How this Philadelphia Startup Plans to Help Companies Win the Ongoing Talent War

As employers continue to battle for top talent in a tight employment market, Philadelphia-based startup PeopleJoy is expanding a product, that it says is a viable weapon — the ability for employers to help its staffers pay off student loans.

CEO Emeka Oguh founded PeopleJoy about two years ago when he realized just how much student loan debt was impeding graduates’ abilities to buy a house, invest, save for retirement or start a family. Oguh and his wife had their own $400,000 debt load to worry about — Oguh has an MBA from Harvard Business School and his wife is a doctor — so the problem especially hit home. Armed with proceeds from the sale of his previous startup, a mobile app publishing company, Oguh launched PeopleJoy with the goal of addressing student loan burdens while giving employers an edge while wooing job candidates.
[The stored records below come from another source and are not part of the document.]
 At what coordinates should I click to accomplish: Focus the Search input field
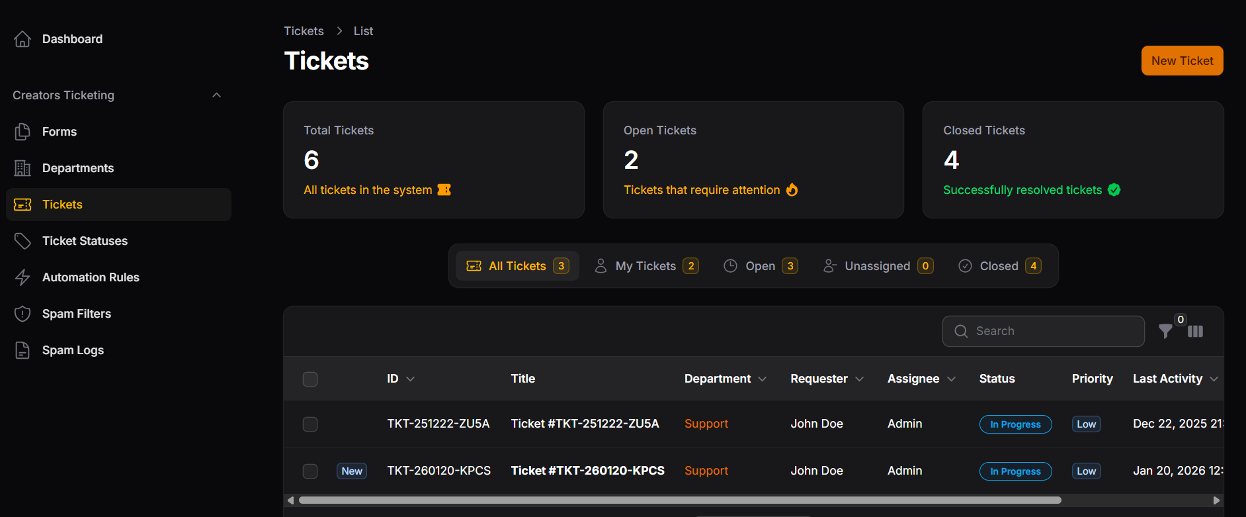click(x=1052, y=331)
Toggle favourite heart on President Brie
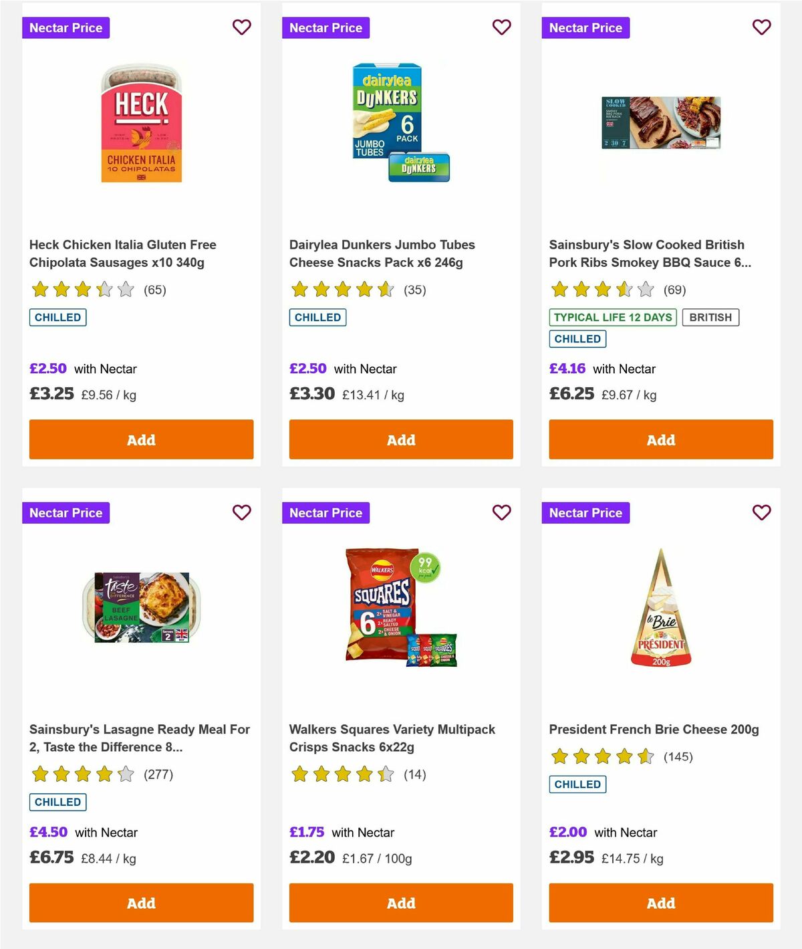 pyautogui.click(x=761, y=512)

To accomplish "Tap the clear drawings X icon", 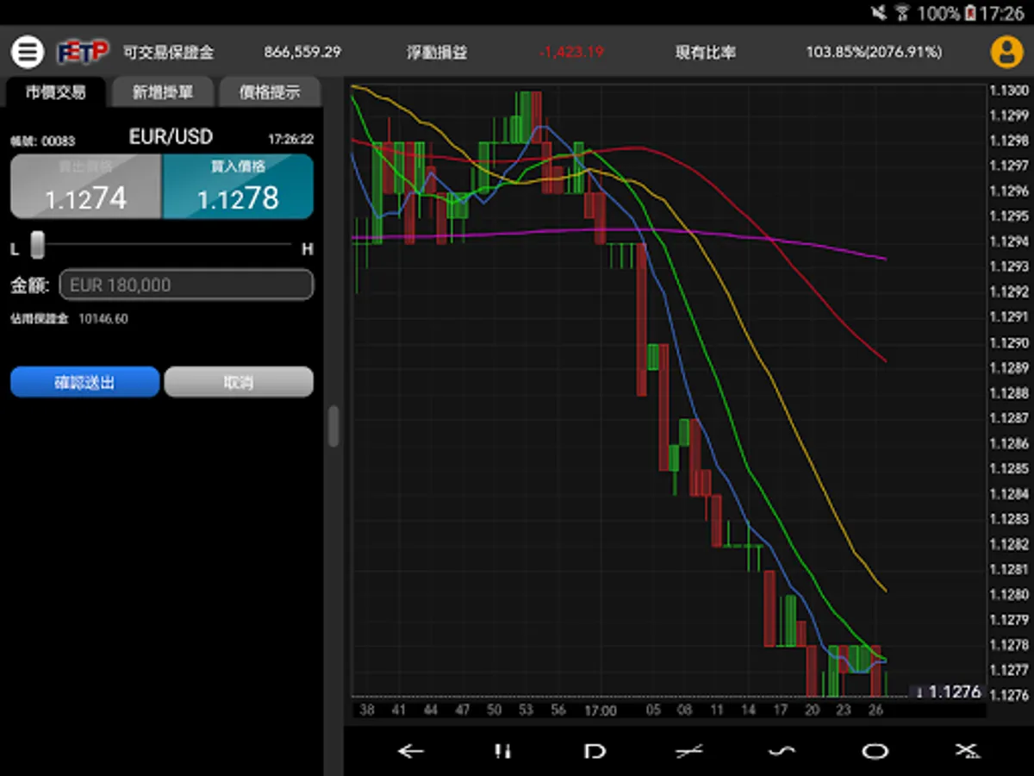I will (968, 751).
PeopleJoy, which has a team of about five, works with employers to set up customized student loan benefit programs, which could include contributing a fixed amount to employees’ loans sent to the loan servicer or contributing a percentage of what the employee pays.

In the first quarter of 2018, it’s also launching an option that would allow employees to have their monthly student loan payments taken out of their biweekly checks automatically, which can shorten the lifespan of a loan and reduce the overall interest a borrower pays by thousands, Oguh said.

“We got that straight from from existing clients,” he said. “Part of what we do is we take our innovation by talking with the customers.”

Those clients —  both small and large, with the biggest employing 48,000 — span industries and are mostly clustered in the Northeast, but PeopleJoy sells throughout the country.

It also helps employees navigate their own financial situations through one-on-one virtual counseling and provides a marketplace for borrowers who are in the right situation to refinance.